### AVAILABLE DATA
BEGIN

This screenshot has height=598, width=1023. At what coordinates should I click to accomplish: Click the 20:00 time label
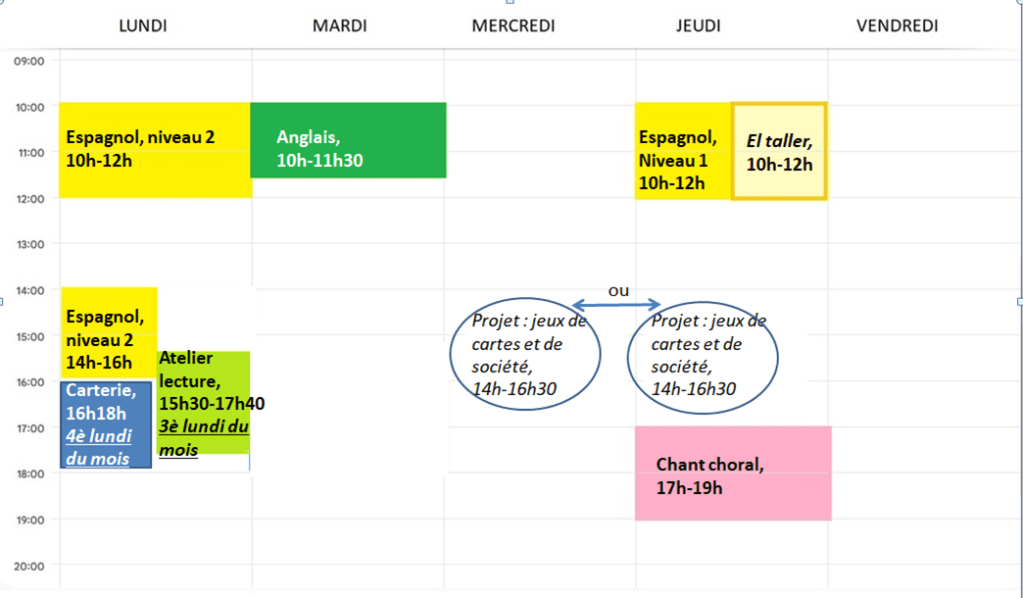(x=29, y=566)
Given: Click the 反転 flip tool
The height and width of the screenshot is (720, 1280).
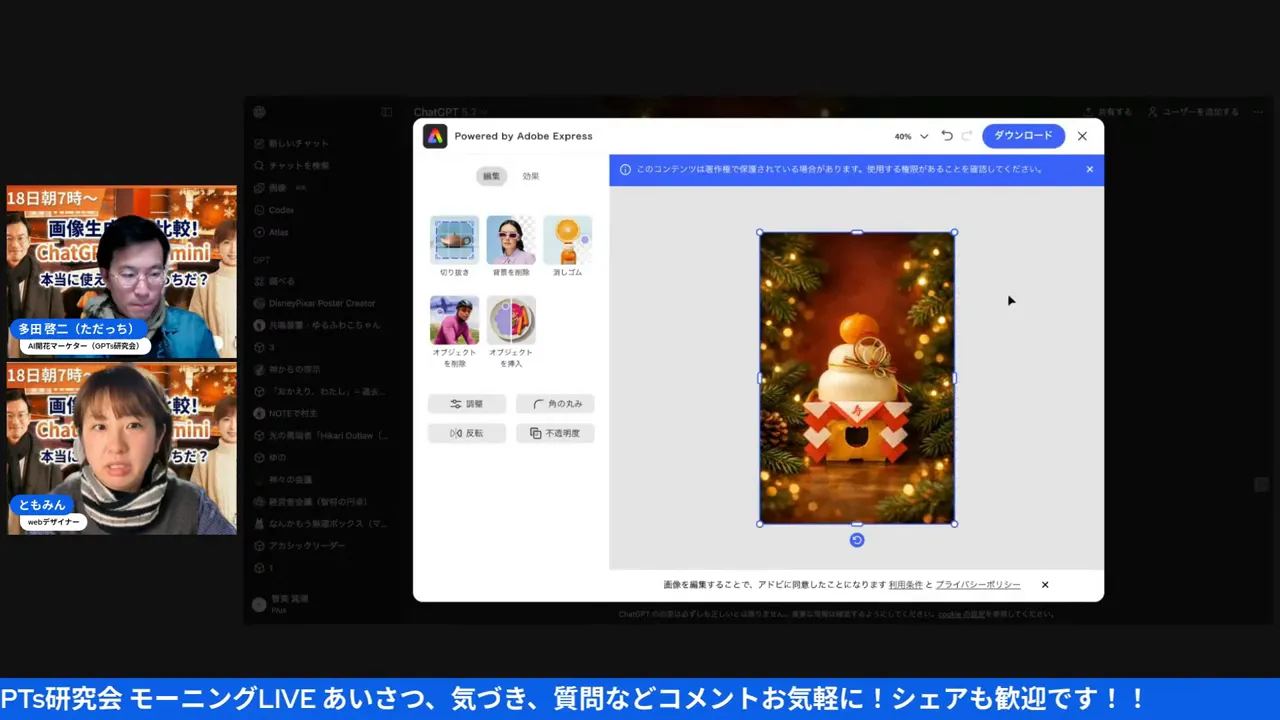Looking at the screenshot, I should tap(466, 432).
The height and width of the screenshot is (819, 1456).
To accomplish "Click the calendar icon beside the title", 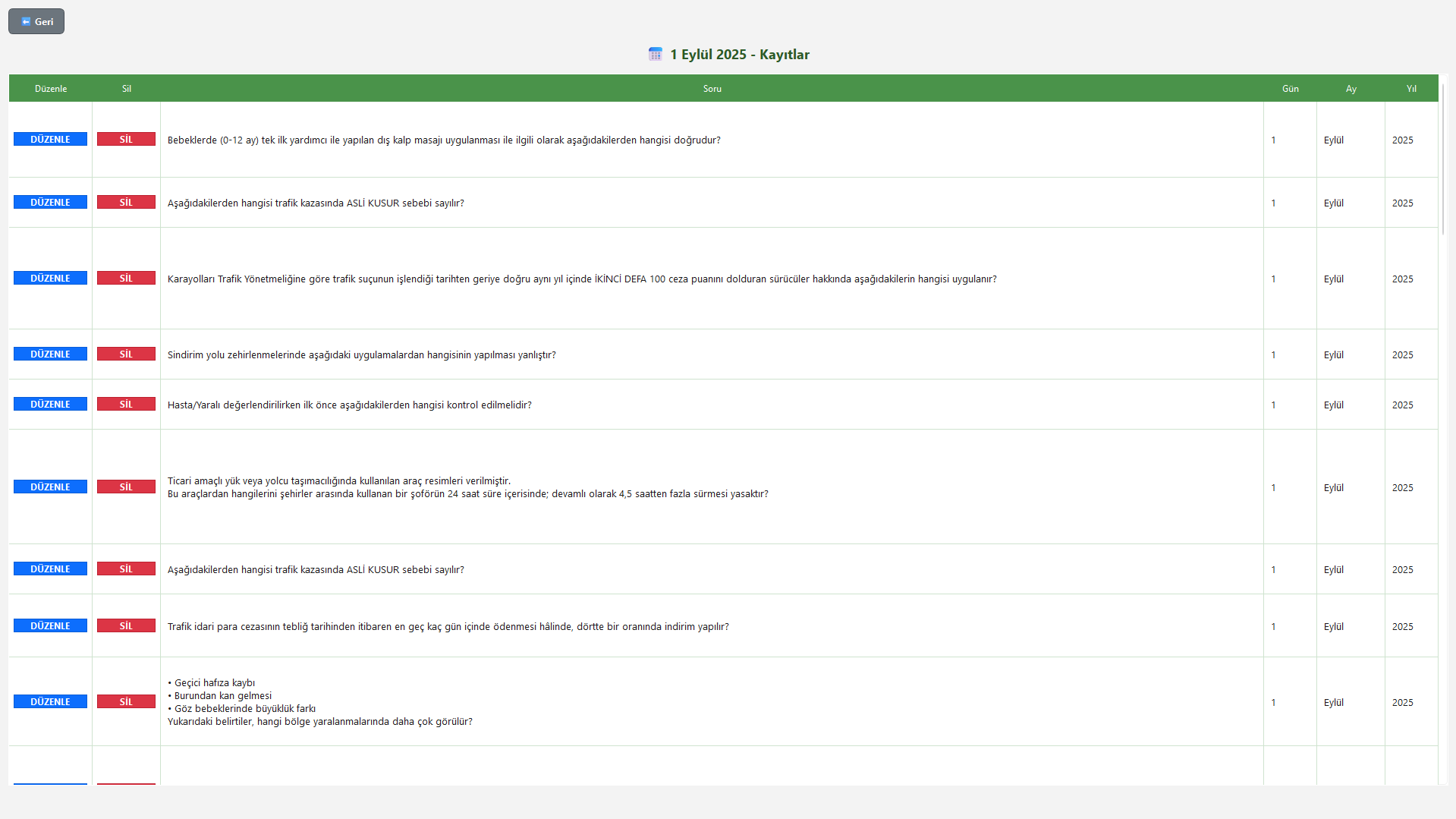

END
BEGIN

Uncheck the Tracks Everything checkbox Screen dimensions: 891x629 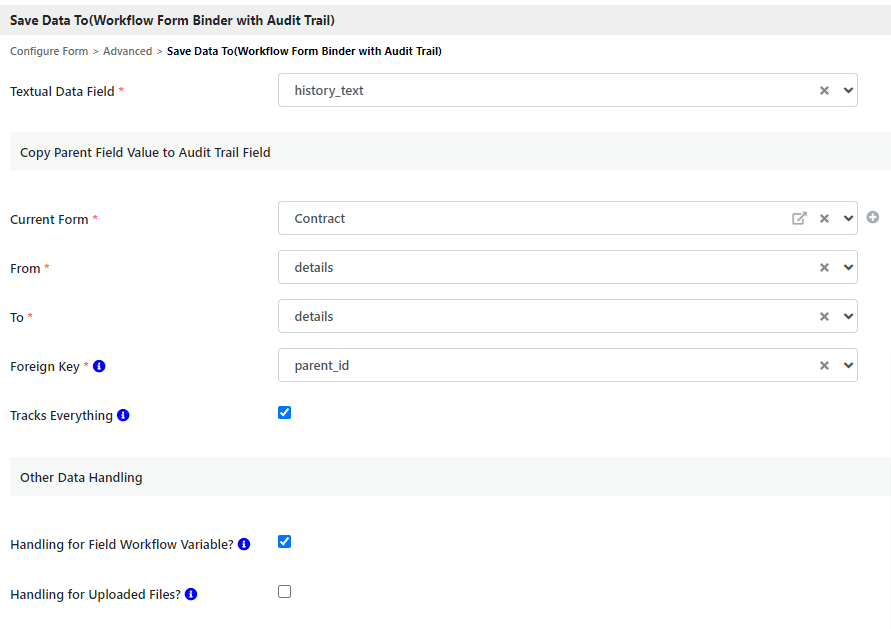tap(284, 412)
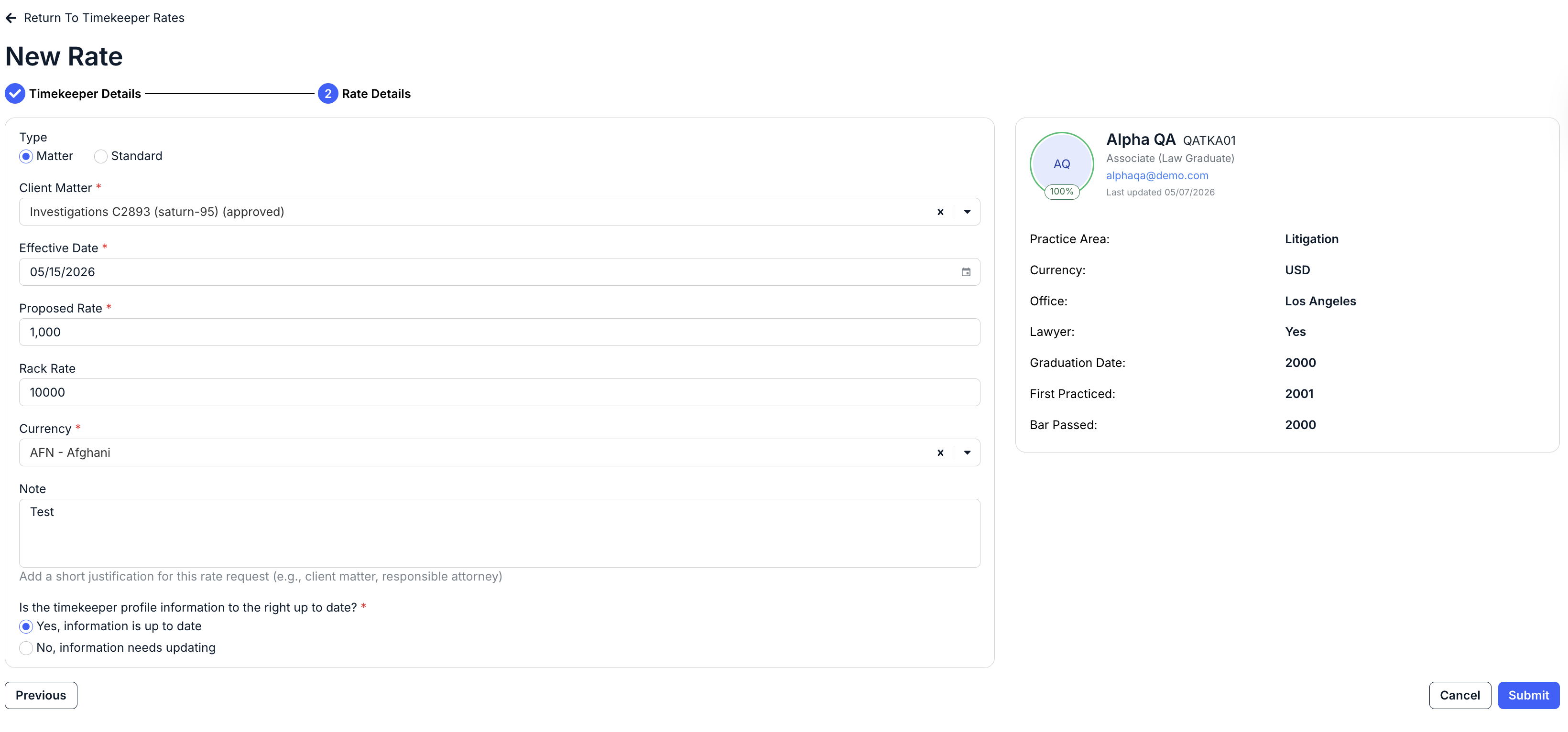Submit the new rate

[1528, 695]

END

### PROMPT
Leave the pictures out, and transcribe exactly the lines above starting at the one that contains "Given: Click the 反転 flip tool" and ending at the one that contains "the calendar icon".

### EXPECTED ANSWER
Given: Click the 反転 flip tool
The height and width of the screenshot is (720, 1280).
Looking at the screenshot, I should tap(466, 432).
The height and width of the screenshot is (819, 1456).
To accomplish "Click the calendar icon beside the title", 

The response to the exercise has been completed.